He missed de Ferran by a tyre-valve, but in regaining the circuit he actually blocked it. The next car along, Alessandro Zampedri’s, was left with nowhere to go. The Italian, third at the Nurburgring and running much better since the Nordic team adopted a new, Nick Wasyliw-designed differential, jinked to the right, at which point Lamy simply accelerated into him. Once again, the Portuguese escaped with his car intact, while Zampedri, justifiably furious, was left to scramble from his crippled machine.
Thereafter, Pedro hauled his way up to fourth place by conventional means, but his actions earned him an interview with the race stewards . . . who proved to be as mild as Lamy was aggressive.
In the morning, they’d fined Paolo delle Piane $1000 for overtaking under yellow flags during the warm-up.

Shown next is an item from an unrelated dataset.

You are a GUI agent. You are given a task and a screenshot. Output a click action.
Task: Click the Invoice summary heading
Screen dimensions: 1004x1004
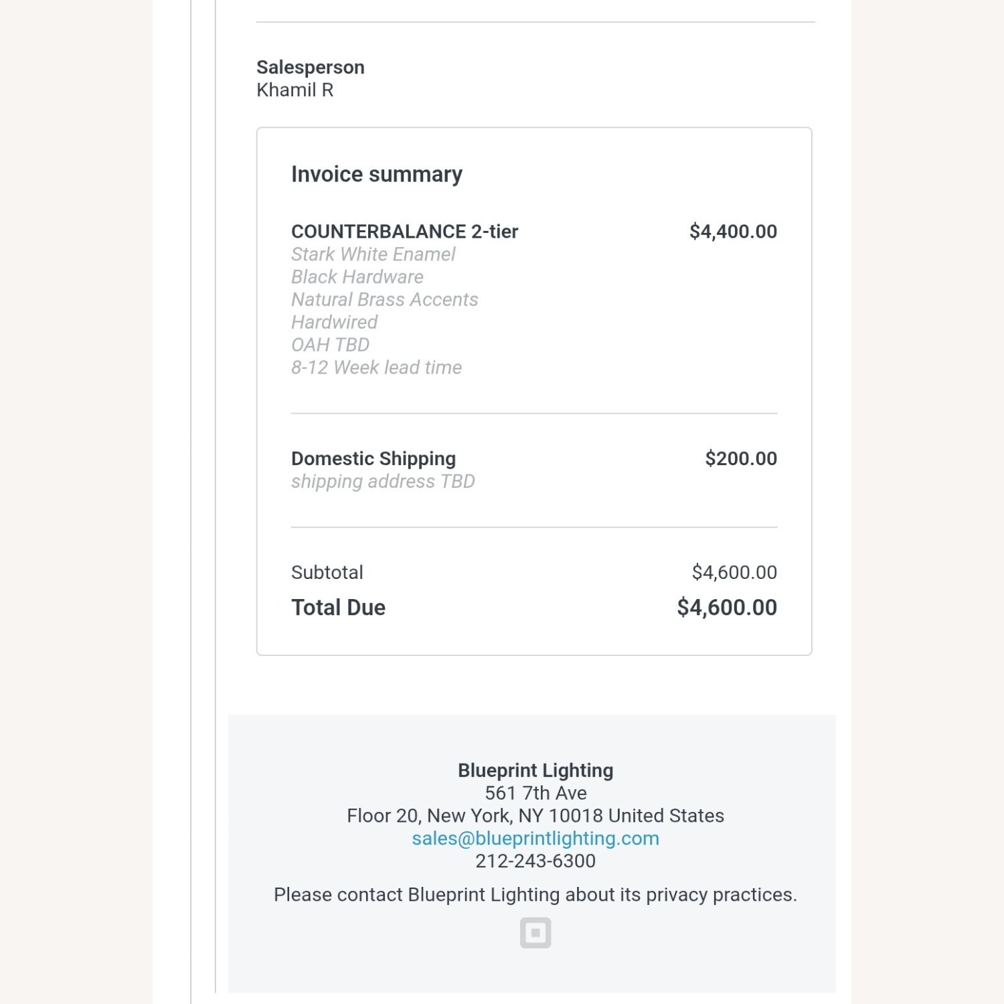[x=377, y=174]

Fair enough, that’s a clear transgression of the rules. In his defence, however, delle Piane had overtaken team-mate Massimiliano Papis who, cruising back to the pits, had actually waved him through. Given the above information, it seems incredible that they should have allowed Lamy out of the office with no more than a slapped wrist. At a formative stage of his career such as this, he should surely have been given a sterner lesson? The original incidents with Coulthard at Enna could be overlooked. You get races like that, from time to time. But when he drives three other cars off the road in the space of six days. one can see a pattern emerging.
Make no mistake, Lamy is a major talent (who is presently pushing hard to find a spare GP seat in the forthcoming Portuguese Grand Prix).
It just happens to be flawed at present.
He has time on his side and he will mature, of course, but his current impetuosity needs to be addressed by the authorities, and urgently.
As things stand, he retains a realistic chance of the European F3000 title, lying just five points adrift of Panis, two clear of Coulthard and six ahead of de Ferran. It’s hard to see the title escaping one of these four, although Olivier Beretta retains a mathematical chance of success. The latter has more or less given up the chase, however, judging by his reaction post-Spa, when his first question to approaching journalists was: “Have you worked out the championship points yet? How far am I off second place . . ?”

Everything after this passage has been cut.